Short task: Copy out every line below that contains the word "what". Case counts.

Data to use:

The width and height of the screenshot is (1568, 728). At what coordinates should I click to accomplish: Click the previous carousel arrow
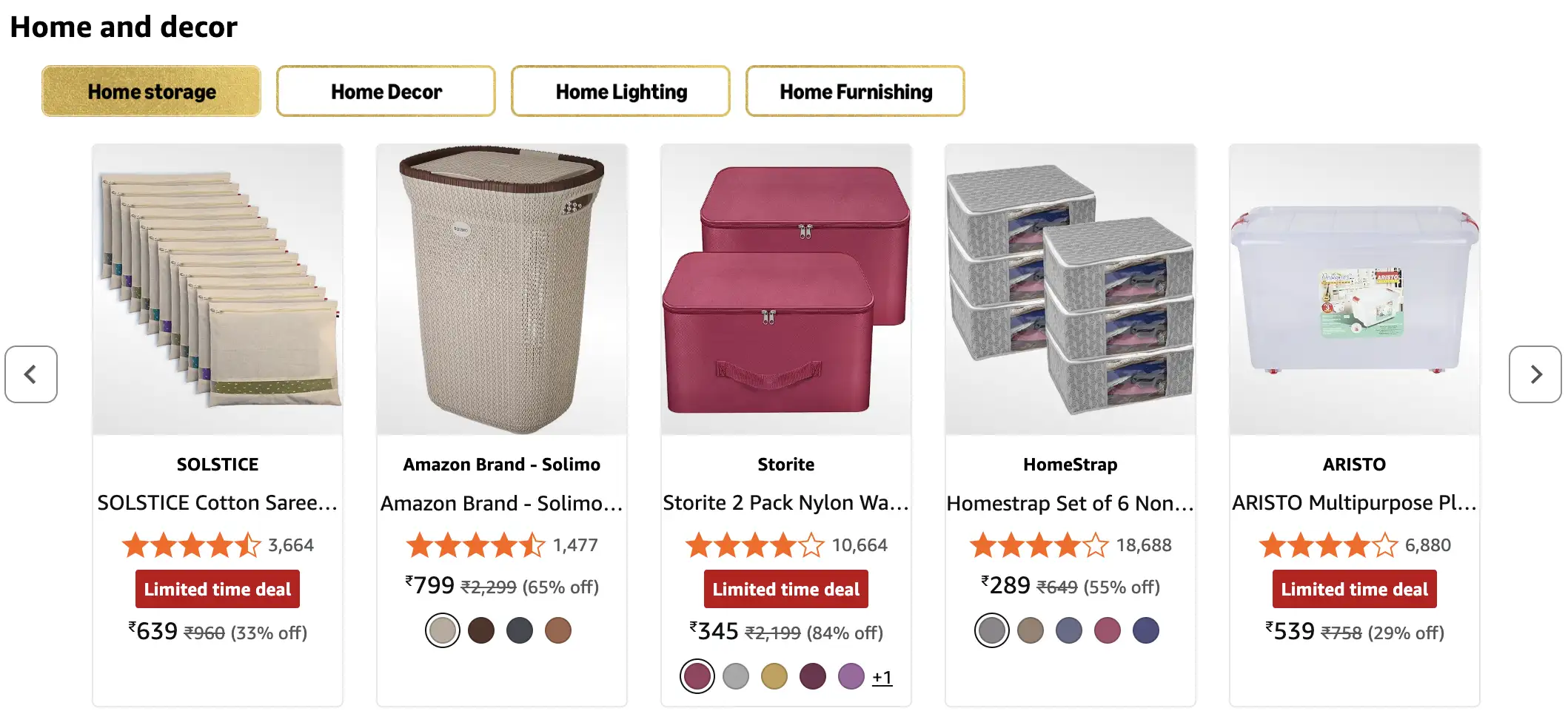pyautogui.click(x=31, y=374)
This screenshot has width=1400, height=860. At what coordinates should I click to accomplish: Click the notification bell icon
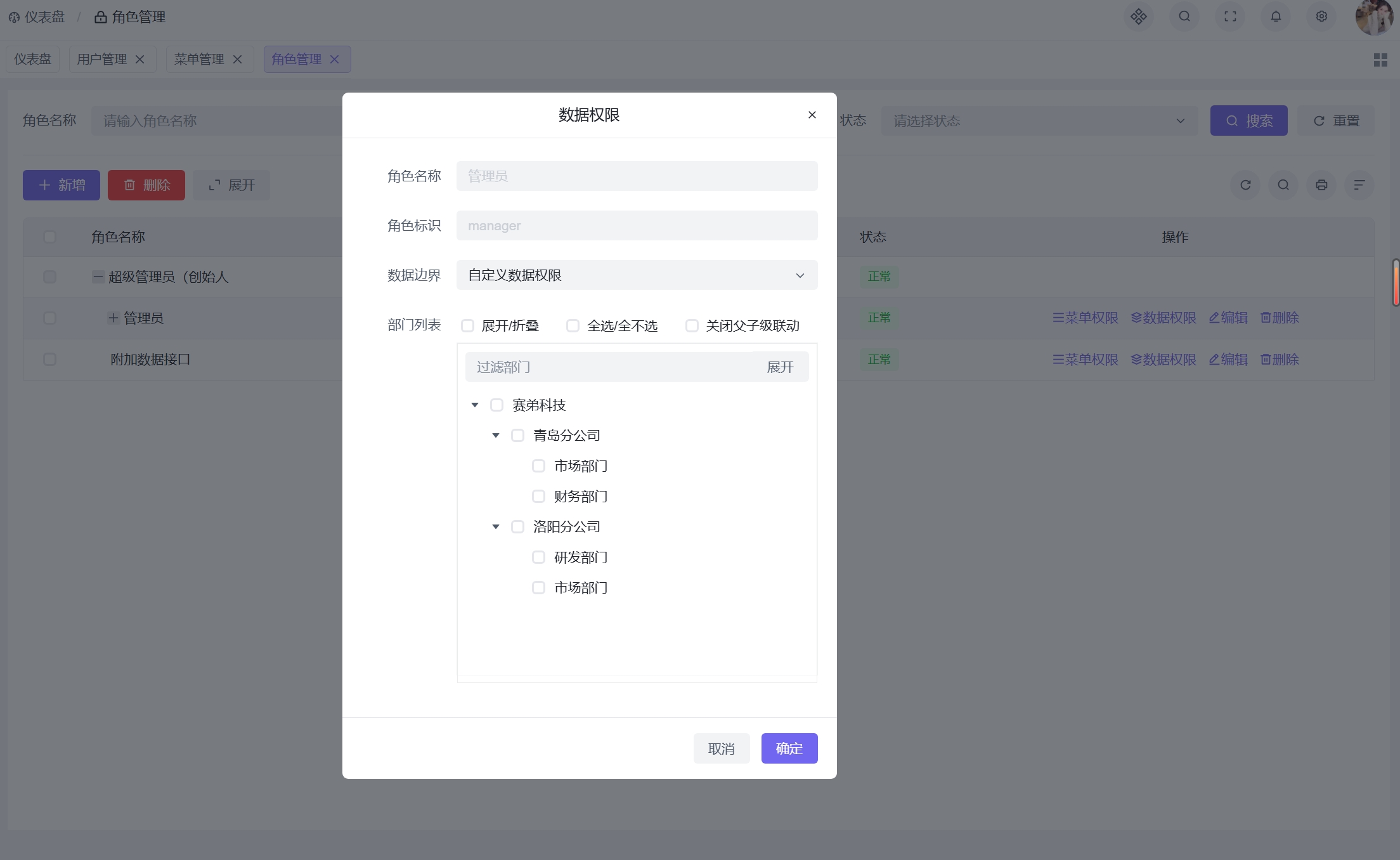(x=1276, y=16)
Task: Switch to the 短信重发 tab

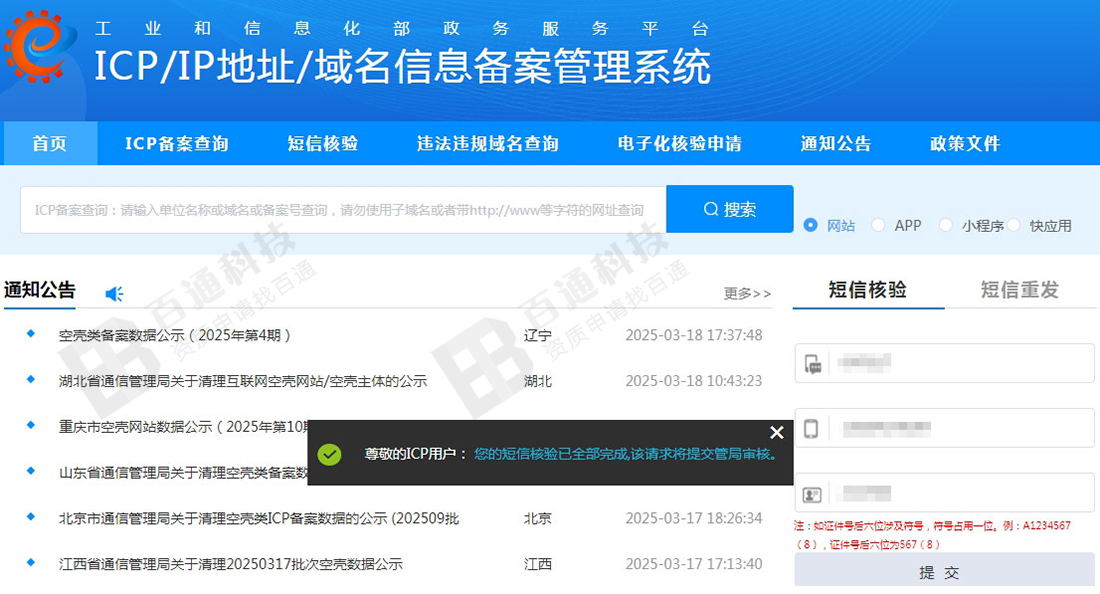Action: tap(1019, 290)
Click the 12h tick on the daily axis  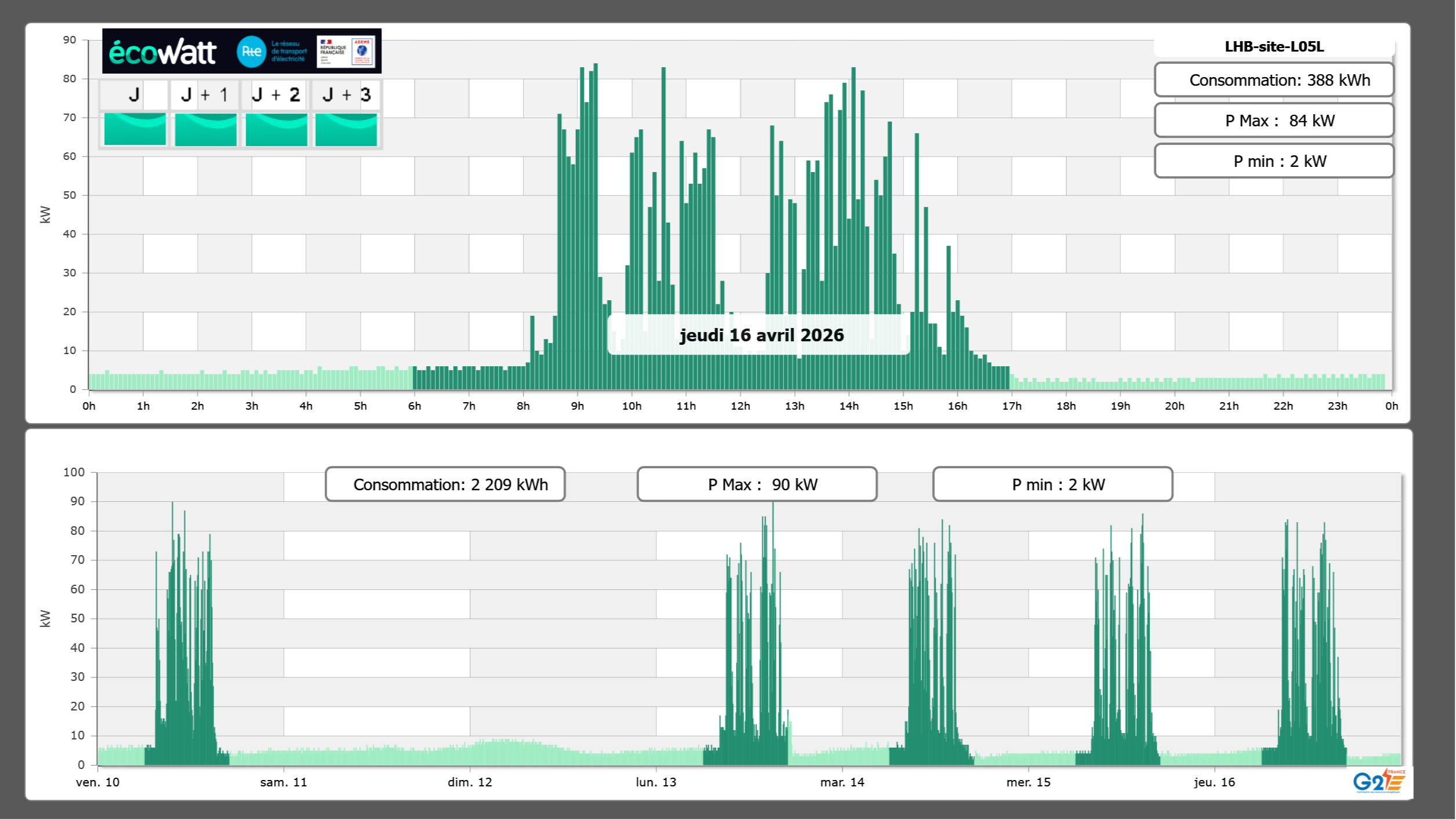tap(740, 406)

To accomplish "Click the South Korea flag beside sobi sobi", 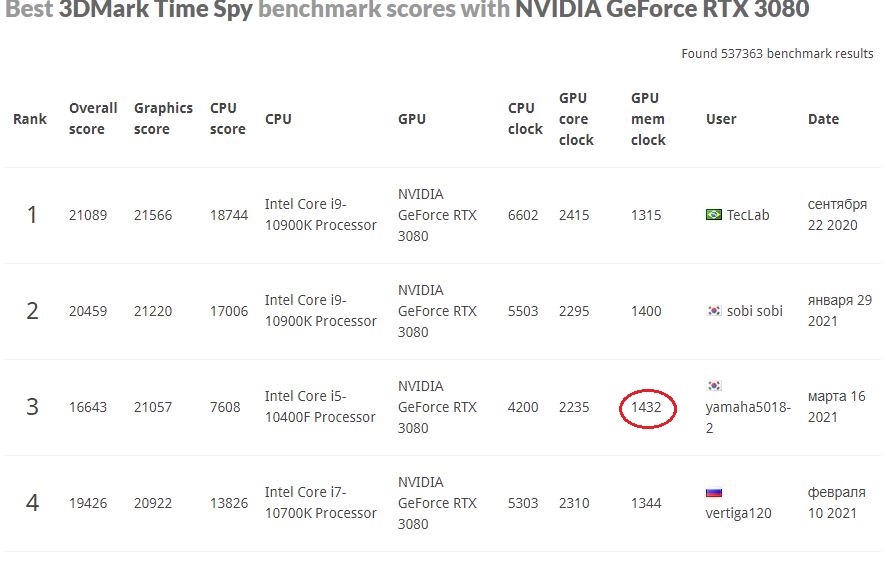I will (x=714, y=311).
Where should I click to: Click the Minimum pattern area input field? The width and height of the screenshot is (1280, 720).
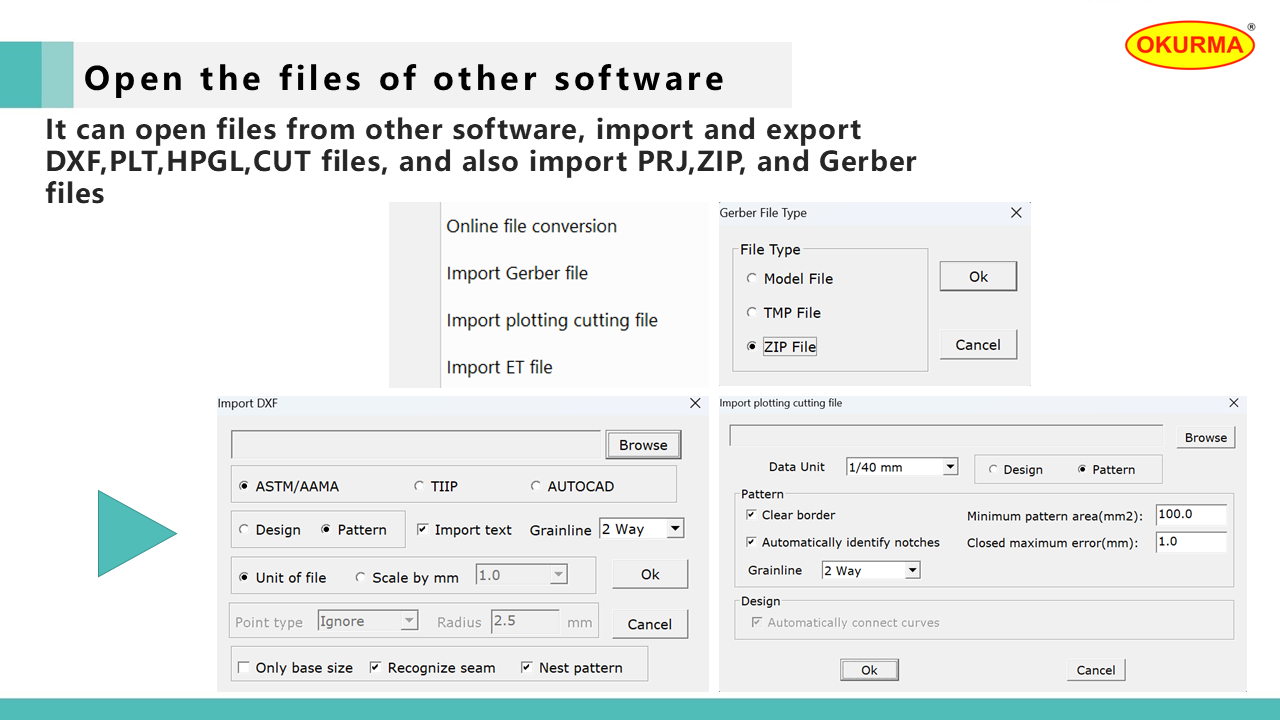1190,515
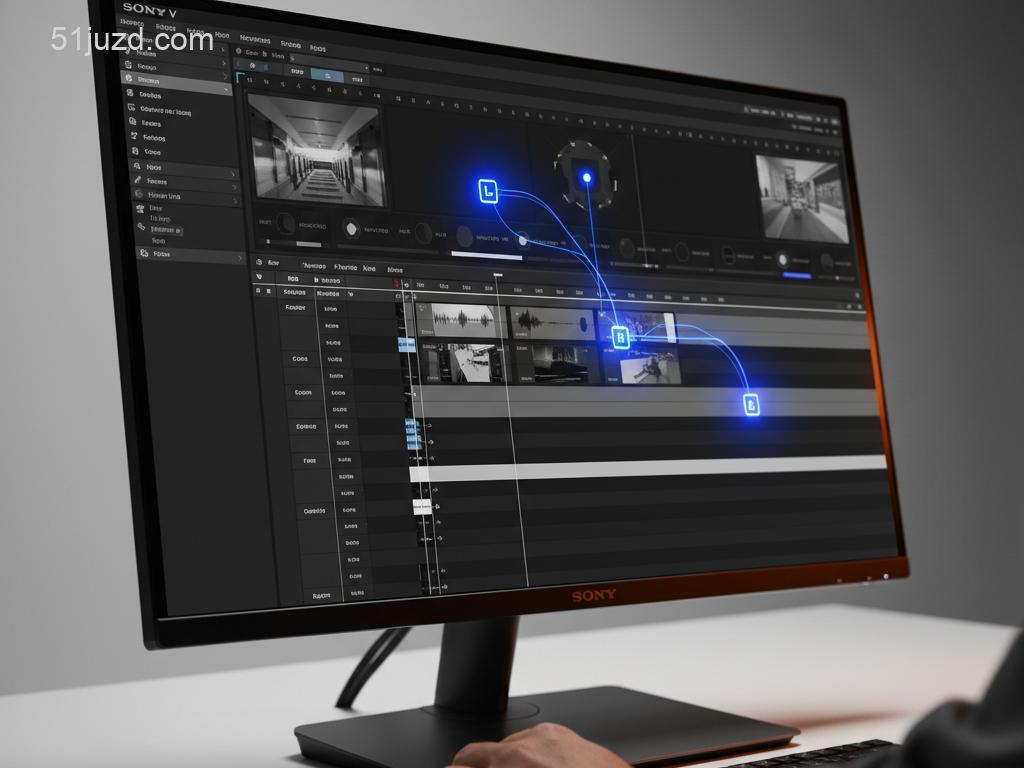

Reply:
The width and height of the screenshot is (1568, 728). At what coordinates should I click to accomplish: Click the previous carousel arrow
This screenshot has width=1400, height=860. At what coordinates should I click to accomplish: Click the notification bell icon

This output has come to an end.